= Beginning of Section =

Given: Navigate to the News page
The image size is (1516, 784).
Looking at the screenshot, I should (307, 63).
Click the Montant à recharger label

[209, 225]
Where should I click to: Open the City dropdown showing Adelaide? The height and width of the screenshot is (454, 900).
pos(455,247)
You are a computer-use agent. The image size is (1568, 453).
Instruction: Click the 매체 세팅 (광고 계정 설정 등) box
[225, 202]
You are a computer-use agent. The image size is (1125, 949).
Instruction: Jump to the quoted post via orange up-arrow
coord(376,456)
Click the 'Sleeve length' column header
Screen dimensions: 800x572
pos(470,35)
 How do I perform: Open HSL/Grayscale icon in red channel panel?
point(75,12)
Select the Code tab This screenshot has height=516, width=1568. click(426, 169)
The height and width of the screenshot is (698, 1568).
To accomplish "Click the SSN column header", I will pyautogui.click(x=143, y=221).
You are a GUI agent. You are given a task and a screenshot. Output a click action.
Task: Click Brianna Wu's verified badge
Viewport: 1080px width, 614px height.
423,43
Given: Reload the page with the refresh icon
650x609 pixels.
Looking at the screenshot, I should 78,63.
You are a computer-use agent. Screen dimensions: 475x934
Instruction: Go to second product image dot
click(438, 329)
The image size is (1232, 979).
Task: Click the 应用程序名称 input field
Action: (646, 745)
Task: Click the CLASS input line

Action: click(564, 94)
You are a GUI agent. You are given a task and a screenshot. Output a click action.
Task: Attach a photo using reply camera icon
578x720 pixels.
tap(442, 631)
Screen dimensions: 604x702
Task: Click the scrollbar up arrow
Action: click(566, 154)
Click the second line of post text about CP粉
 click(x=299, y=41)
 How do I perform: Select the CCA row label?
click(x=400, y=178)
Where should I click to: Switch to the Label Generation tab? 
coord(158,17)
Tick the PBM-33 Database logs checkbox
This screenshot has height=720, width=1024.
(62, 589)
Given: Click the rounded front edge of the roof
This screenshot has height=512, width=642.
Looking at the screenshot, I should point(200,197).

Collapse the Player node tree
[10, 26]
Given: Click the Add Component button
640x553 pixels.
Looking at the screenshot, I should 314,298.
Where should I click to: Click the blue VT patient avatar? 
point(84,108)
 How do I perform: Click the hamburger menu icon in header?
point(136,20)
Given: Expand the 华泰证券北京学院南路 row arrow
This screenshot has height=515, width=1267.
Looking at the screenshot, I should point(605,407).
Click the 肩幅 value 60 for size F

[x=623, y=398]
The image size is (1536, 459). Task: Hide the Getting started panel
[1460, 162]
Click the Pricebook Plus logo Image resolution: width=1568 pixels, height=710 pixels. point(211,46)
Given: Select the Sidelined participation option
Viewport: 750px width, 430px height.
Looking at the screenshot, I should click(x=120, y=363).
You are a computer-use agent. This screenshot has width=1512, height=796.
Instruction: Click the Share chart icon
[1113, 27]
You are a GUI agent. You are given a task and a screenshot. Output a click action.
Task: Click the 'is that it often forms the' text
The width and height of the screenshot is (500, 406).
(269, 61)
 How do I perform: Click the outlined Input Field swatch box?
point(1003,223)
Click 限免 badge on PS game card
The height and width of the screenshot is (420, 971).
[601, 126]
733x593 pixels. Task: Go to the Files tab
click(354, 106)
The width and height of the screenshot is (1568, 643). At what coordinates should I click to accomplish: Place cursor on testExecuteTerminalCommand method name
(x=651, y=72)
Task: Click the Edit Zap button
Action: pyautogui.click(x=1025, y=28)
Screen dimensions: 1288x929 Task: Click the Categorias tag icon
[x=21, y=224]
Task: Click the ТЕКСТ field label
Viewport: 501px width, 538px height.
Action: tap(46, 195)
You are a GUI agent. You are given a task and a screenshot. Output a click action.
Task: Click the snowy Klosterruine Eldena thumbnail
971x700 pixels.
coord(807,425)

= End of Section =

◆ REQUIRED WORK
Starting at the line above that contains "How do I perform: Click the hamburger", write out each line exactly until the line that contains "Click the Pricebook" has been written, and stop there.

◆ RESULT FOR THIS EXERCISE
 How do I perform: Click the hamburger menu icon in header?
point(136,20)
Given: Expand the 华泰证券北京学院南路 row arrow
This screenshot has height=515, width=1267.
Looking at the screenshot, I should point(605,407).
Click the 肩幅 value 60 for size F

[x=623, y=398]
The image size is (1536, 459). Task: Hide the Getting started panel
[1460, 162]
Click the Pricebook Plus logo Image resolution: width=1568 pixels, height=710 pixels. point(211,46)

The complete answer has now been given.